Pandas DataFrames with NaNs equality comparison

Question

In the context of unit testing some functions, I'm trying to establish the equality of 2 DataFrames using python pandas:

ipdb> expect
                            1   2
2012-01-01 00:00:00+00:00 NaN   3
2013-05-14 12:00:00+00:00   3 NaN

ipdb> df
identifier                  1   2
timestamp
2012-01-01 00:00:00+00:00 NaN   3
2013-05-14 12:00:00+00:00   3 NaN

ipdb> df[1][0]
nan

ipdb> df[1][0], expect[1][0]
(nan, nan)

ipdb> df[1][0] == expect[1][0]
False

ipdb> df[1][1] == expect[1][1]
True

ipdb> type(df[1][0])
<type 'numpy.float64'>

ipdb> type(expect[1][0])
<type 'numpy.float64'>

ipdb> (list(df[1]), list(expect[1]))
([nan, 3.0], [nan, 3.0])

ipdb> df1, df2 = (list(df[1]), list(expect[1])) ;; df1 == df2
False

Given that I'm trying to test the entire of expect against the entire of df, including NaN positions, what am I doing wrong?

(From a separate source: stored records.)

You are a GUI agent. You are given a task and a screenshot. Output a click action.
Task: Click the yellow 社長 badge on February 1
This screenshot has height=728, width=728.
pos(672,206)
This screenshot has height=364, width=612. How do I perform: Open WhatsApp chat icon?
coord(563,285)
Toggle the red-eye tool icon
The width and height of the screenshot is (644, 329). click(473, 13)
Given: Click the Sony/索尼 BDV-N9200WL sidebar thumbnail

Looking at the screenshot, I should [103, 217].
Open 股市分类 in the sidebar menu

What is the simplest way to compare equality of Series/DataFrames including NaNs?

score 61 · Accepted Answer · edited Jun 09 '19 at 00:29

61

You can use assert_frame_equals with check_names=False (so as not to check the index/columns names), which will raise if they are not equal:

In [11]: from pandas.testing import assert_frame_equal

In [12]: assert_frame_equal(df, expected, check_names=False)

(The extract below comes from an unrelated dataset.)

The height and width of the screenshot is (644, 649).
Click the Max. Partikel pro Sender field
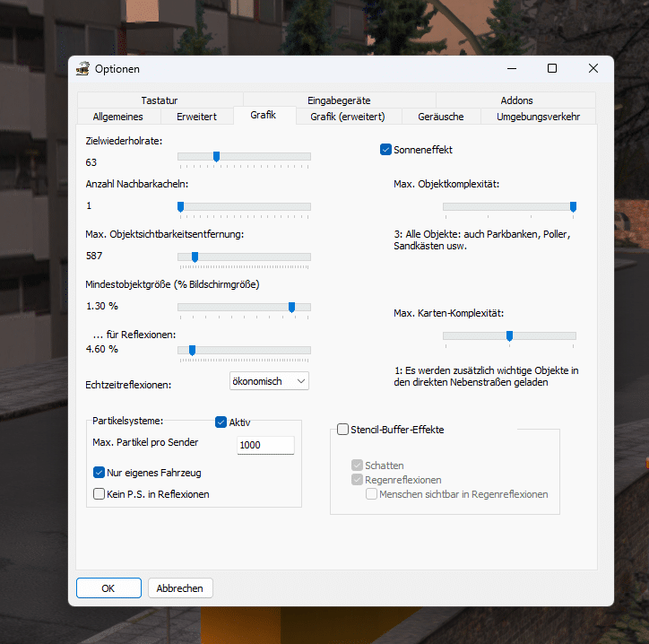[265, 445]
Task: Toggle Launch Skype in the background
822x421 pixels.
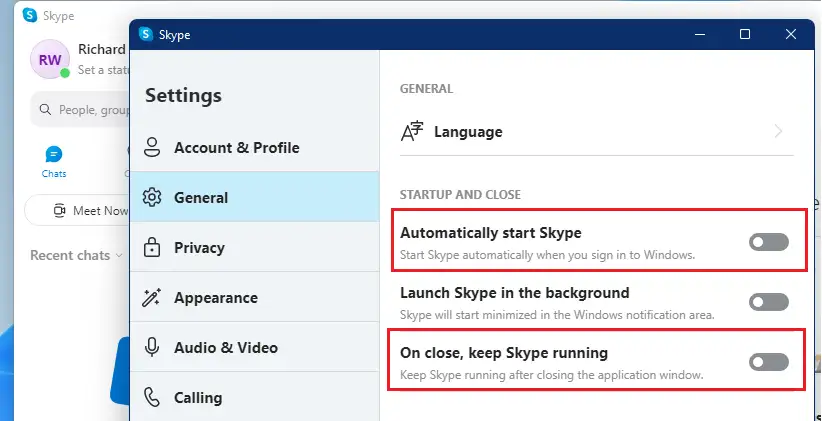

You can wrap this in a function with something like:

try:
    assert_frame_equal(df, expected, check_names=False)
    return True
except AssertionError:
    return False

In more recent pandas this functionality has been added as .equals:

df.equals(expected)

edited Jun 09 '19 at 00:29

cs95

379,657
97
704
746

answered Oct 11 '13 at 16:17

Andy Hayden

359,921
101
625
535

I accepted this one rather than the others (which are useful!) since the real crux of my question was about comparing DataFrames - I've edited it a little to make this more clear. – Steve Pike Oct 11 '13 at 16:28
FYI, this is the slowest method as its done recursively and not vectorized (we use it for testing) – Jeff Oct 11 '13 at 16:29
1

@StevePike Not sure I understand this: "...since the real crux of my question was about comparing DataFrames". All solutions present at the moment are showing ways to compare `DataFrames`. *Validating* them is a slightly different question. Maybe I'm being a bit pedantic. – Phillip Cloud Oct 11 '13 at 16:37
1

This gives a `FutureWarning` when the objects are not equal: `print assert_frame_equal(X, df)` gives output `None` and warning `/usr/local/lib/python2.7/site-packages/numpy/core/numeric.py:2367: FutureWarning: numpy equal will not check object identity in the future. The comparison did not return the same result as suggested by the identity (`is`)) and will change. return bool(asarray(a1 == a2).all())` – FooBar Mar 12 '15 at 15:12
@FooBar Interesting, I expect this will be fixed in pandas 0.16. (out soon) – Andy Hayden Mar 14 '15 at 00:59
@FooBar which version of numpy/pandas are you using? I just updated to latest numpy (1.9.2) and do not see this message. Pandas 0.15.2. – Andy Hayden Mar 14 '15 at 08:39
It appears that `check_names=False` ignores neither column nor index differences. Even with it set I get `AssertionError: DataFrame.index are different` and when I set the same index I still get `AssertionError: DataFrame.columns are different`. Only if I set the same index and columns then then everything is ok. Not sure what `check_names` is supposed to control. – kilgoretrout Oct 30 '15 at 22:27
@river_jones `check_names` compares the `df.index.names` and `df.columns.names` attributes – Andy Hayden Oct 30 '15 at 22:49

score 48 · Answer 2 · edited May 23 '17 at 11:47

48

One of the properties of NaN is that NaN != NaN is True.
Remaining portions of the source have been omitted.